Collected data
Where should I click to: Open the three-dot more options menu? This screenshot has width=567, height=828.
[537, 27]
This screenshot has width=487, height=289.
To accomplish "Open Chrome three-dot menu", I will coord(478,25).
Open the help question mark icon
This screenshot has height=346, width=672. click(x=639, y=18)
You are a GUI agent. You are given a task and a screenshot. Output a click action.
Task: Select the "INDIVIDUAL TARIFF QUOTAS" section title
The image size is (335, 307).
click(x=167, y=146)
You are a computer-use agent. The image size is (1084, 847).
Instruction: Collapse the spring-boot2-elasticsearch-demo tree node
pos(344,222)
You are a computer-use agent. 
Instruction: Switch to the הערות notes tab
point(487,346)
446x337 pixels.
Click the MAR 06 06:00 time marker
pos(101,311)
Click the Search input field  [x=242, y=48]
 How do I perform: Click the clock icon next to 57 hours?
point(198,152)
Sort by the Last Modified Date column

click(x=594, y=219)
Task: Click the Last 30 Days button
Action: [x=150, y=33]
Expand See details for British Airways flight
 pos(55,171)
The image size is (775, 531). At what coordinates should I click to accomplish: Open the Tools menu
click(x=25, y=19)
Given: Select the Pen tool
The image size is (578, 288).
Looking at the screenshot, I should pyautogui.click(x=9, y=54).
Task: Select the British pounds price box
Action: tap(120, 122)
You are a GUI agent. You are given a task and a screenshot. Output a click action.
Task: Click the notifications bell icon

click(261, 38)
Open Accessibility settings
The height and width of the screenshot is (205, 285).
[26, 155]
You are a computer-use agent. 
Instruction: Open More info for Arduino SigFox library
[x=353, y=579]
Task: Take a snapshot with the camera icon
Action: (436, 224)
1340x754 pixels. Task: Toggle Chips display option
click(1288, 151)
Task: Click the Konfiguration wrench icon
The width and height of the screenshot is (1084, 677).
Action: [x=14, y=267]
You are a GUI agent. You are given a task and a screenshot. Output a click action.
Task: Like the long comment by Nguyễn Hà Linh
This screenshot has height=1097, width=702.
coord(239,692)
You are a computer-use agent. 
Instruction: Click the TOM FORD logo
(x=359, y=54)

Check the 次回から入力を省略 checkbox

**Exercise aim**
Rename "computer-use agent" to "desktop agent" throughout the records above, and keep everything else as it is.

**Reply to the exercise**
Where should I click to: Open the three-dot more options menu? This screenshot has width=567, height=828.
[537, 27]
This screenshot has width=487, height=289.
To accomplish "Open Chrome three-dot menu", I will coord(478,25).
Open the help question mark icon
This screenshot has height=346, width=672. click(x=639, y=18)
You are a GUI agent. You are given a task and a screenshot. Output a click action.
Task: Select the "INDIVIDUAL TARIFF QUOTAS" section title
The image size is (335, 307).
click(x=167, y=146)
You are a desktop agent. The image size is (1084, 847).
Instruction: Collapse the spring-boot2-elasticsearch-demo tree node
pos(344,222)
You are a desktop agent. 
Instruction: Switch to the הערות notes tab
point(487,346)
446x337 pixels.
Click the MAR 06 06:00 time marker
pos(101,311)
Click the Search input field  [x=242, y=48]
 How do I perform: Click the clock icon next to 57 hours?
point(198,152)
Sort by the Last Modified Date column

click(x=594, y=219)
Task: Click the Last 30 Days button
Action: [x=150, y=33]
Expand See details for British Airways flight
 pos(55,171)
The image size is (775, 531). At what coordinates should I click to accomplish: Open the Tools menu
click(x=25, y=19)
Given: Select the Pen tool
The image size is (578, 288).
Looking at the screenshot, I should pyautogui.click(x=9, y=54).
Task: Select the British pounds price box
Action: tap(120, 122)
You are a GUI agent. You are given a task and a screenshot. Output a click action.
Task: Click the notifications bell icon

click(261, 38)
Open Accessibility settings
The height and width of the screenshot is (205, 285).
[26, 155]
You are a desktop agent. 
Instruction: Open More info for Arduino SigFox library
[x=353, y=579]
Task: Take a snapshot with the camera icon
Action: (436, 224)
1340x754 pixels. Task: Toggle Chips display option
click(1288, 151)
Task: Click the Konfiguration wrench icon
The width and height of the screenshot is (1084, 677).
Action: [x=14, y=267]
You are a GUI agent. You are given a task and a screenshot. Output a click action.
Task: Like the long comment by Nguyễn Hà Linh
This screenshot has height=1097, width=702.
coord(239,692)
You are a desktop agent. 
Instruction: Click the TOM FORD logo
(x=359, y=54)

Check the 次回から入力を省略 checkbox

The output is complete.